_WHAT YOU NEED TO DO_
Return, from the data that follows, each line that holds the word "agent".

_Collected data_
------------------------------------
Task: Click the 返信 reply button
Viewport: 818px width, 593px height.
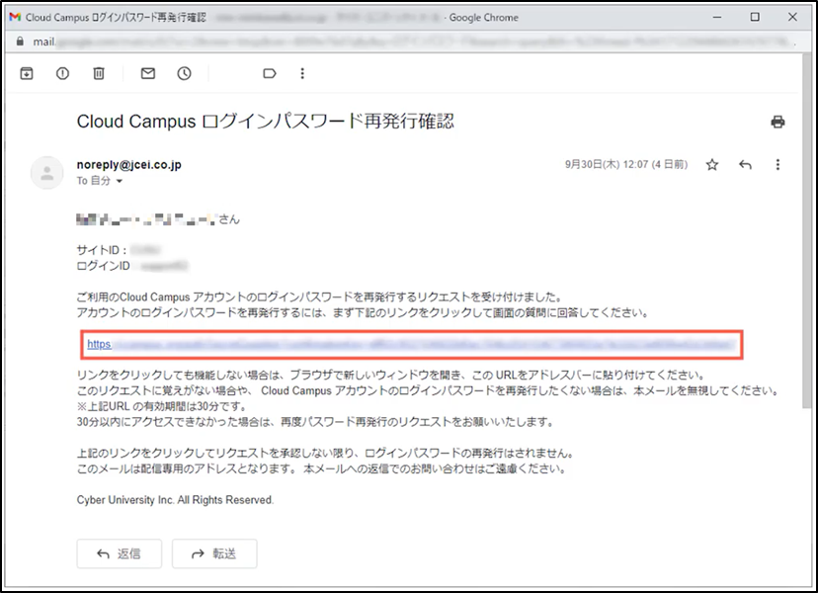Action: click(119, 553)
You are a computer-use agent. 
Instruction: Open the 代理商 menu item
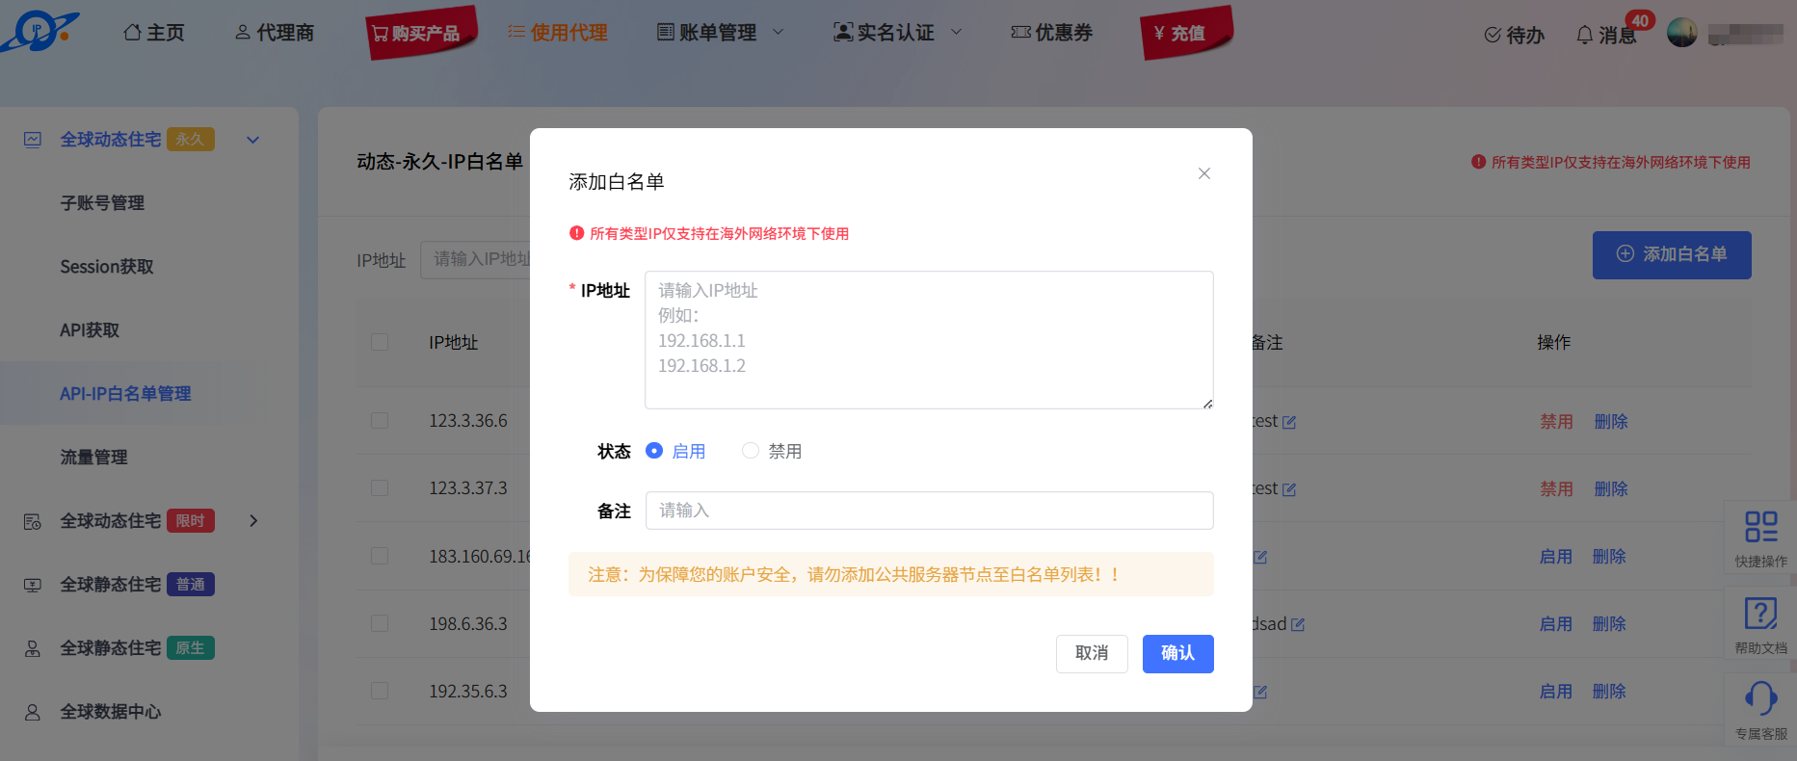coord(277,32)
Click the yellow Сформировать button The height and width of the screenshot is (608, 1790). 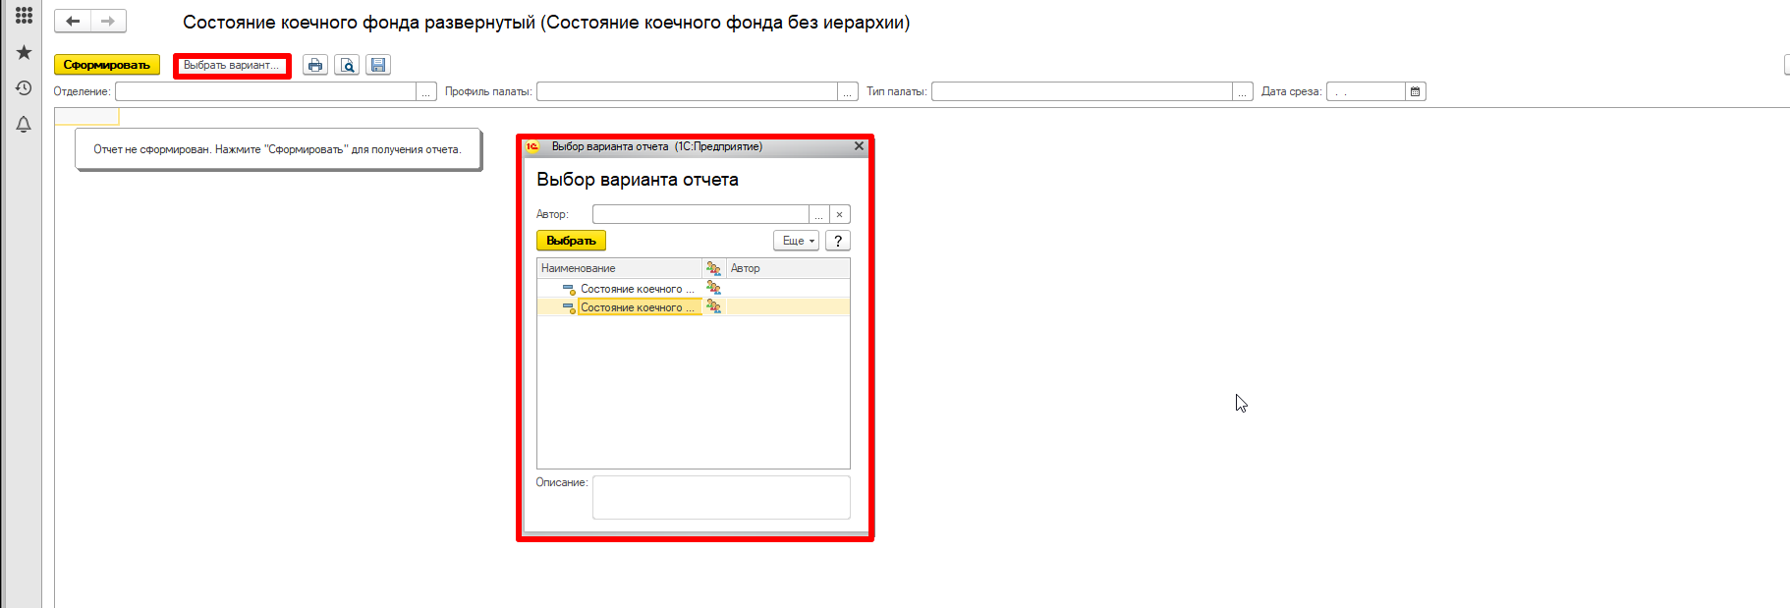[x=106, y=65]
------------------------------------
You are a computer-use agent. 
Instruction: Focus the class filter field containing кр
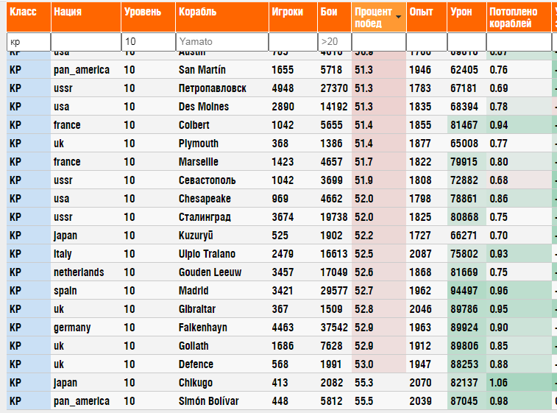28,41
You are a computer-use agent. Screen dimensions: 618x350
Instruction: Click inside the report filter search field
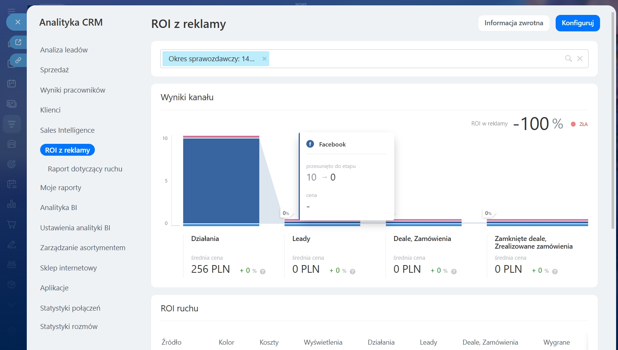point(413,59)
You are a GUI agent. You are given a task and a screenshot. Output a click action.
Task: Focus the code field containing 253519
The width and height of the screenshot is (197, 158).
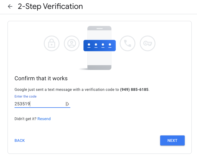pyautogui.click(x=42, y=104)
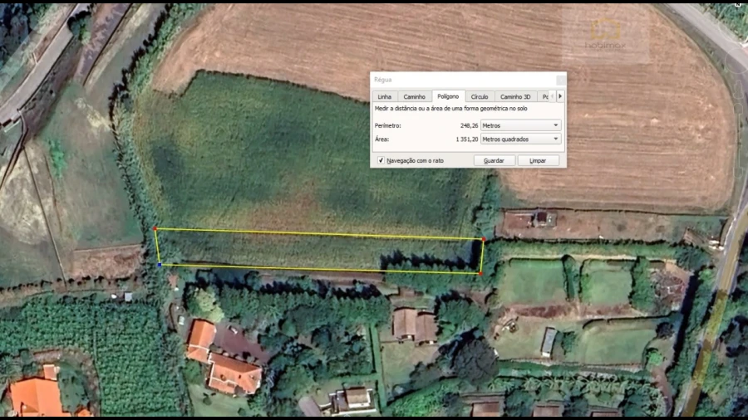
------------------------------------
_SOLUTION_
You are a computer-use agent. 
You are a computer-use agent. 
You are a computer-use agent. Screen dimensions: 618x350
You are a GUI agent. You are given a task and a screenshot. Output a click action.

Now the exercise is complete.